Copy out the items below, putting "check box" in place of every "checkbox" and changing nothing else.
· · · ·
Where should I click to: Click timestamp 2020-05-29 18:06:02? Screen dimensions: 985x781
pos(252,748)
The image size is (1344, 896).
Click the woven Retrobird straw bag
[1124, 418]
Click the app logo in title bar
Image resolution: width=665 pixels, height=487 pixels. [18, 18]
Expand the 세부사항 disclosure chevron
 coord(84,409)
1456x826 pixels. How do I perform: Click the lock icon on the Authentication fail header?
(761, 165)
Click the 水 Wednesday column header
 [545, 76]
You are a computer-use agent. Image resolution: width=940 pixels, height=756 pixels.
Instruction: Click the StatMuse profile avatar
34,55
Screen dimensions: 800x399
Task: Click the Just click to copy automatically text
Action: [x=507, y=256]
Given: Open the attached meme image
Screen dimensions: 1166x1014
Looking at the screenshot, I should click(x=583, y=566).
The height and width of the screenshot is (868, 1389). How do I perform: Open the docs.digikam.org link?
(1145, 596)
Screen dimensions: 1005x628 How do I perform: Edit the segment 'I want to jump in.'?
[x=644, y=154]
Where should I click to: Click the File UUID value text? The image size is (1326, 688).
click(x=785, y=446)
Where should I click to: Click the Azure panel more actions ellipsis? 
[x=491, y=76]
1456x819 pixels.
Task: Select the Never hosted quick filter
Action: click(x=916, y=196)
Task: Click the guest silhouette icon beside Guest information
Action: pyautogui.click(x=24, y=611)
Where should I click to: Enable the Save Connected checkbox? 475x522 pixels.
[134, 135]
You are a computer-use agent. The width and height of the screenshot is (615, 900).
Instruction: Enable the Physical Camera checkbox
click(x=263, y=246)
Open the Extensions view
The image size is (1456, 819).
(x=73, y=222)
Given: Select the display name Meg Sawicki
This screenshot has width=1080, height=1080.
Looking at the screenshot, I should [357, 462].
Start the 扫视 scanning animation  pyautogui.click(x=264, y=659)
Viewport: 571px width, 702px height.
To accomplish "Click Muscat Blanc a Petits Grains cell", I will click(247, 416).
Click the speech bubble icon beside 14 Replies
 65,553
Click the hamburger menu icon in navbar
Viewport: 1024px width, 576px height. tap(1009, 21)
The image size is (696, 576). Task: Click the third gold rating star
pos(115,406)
· · · ·
Worked solution:
Where should I click to: Click timestamp 2020-05-29 18:06:02? Screen dimensions: 985x781
pos(252,748)
The image size is (1344, 896).
Click the woven Retrobird straw bag
[1124, 418]
Click the app logo in title bar
Image resolution: width=665 pixels, height=487 pixels. [18, 18]
Expand the 세부사항 disclosure chevron
 coord(84,409)
1456x826 pixels. How do I perform: Click the lock icon on the Authentication fail header?
(761, 165)
Click the 水 Wednesday column header
 [545, 76]
You are a computer-use agent. Image resolution: width=940 pixels, height=756 pixels.
Instruction: Click the StatMuse profile avatar
34,55
Screen dimensions: 800x399
Task: Click the Just click to copy automatically text
Action: [x=507, y=256]
Given: Open the attached meme image
Screen dimensions: 1166x1014
Looking at the screenshot, I should click(x=583, y=566).
The height and width of the screenshot is (868, 1389). How do I perform: Open the docs.digikam.org link?
(1145, 596)
Screen dimensions: 1005x628 How do I perform: Edit the segment 'I want to jump in.'?
[x=644, y=154]
Where should I click to: Click the File UUID value text? The image size is (1326, 688).
click(x=785, y=446)
Where should I click to: Click the Azure panel more actions ellipsis? 
[x=491, y=76]
1456x819 pixels.
Task: Select the Never hosted quick filter
Action: click(x=916, y=196)
Task: Click the guest silhouette icon beside Guest information
Action: pyautogui.click(x=24, y=611)
Where should I click to: Enable the Save Connected check box? 475x522 pixels.
[134, 135]
You are a computer-use agent. The width and height of the screenshot is (615, 900).
Instruction: Enable the Physical Camera check box
click(x=263, y=246)
Open the Extensions view
The image size is (1456, 819).
(x=73, y=222)
Given: Select the display name Meg Sawicki
This screenshot has width=1080, height=1080.
Looking at the screenshot, I should [357, 462].
Start the 扫视 scanning animation  pyautogui.click(x=264, y=659)
Viewport: 571px width, 702px height.
To accomplish "Click Muscat Blanc a Petits Grains cell", I will click(247, 416).
Click the speech bubble icon beside 14 Replies
 65,553
Click the hamburger menu icon in navbar
Viewport: 1024px width, 576px height. tap(1009, 21)
The image size is (696, 576). Task: Click the third gold rating star
pos(115,406)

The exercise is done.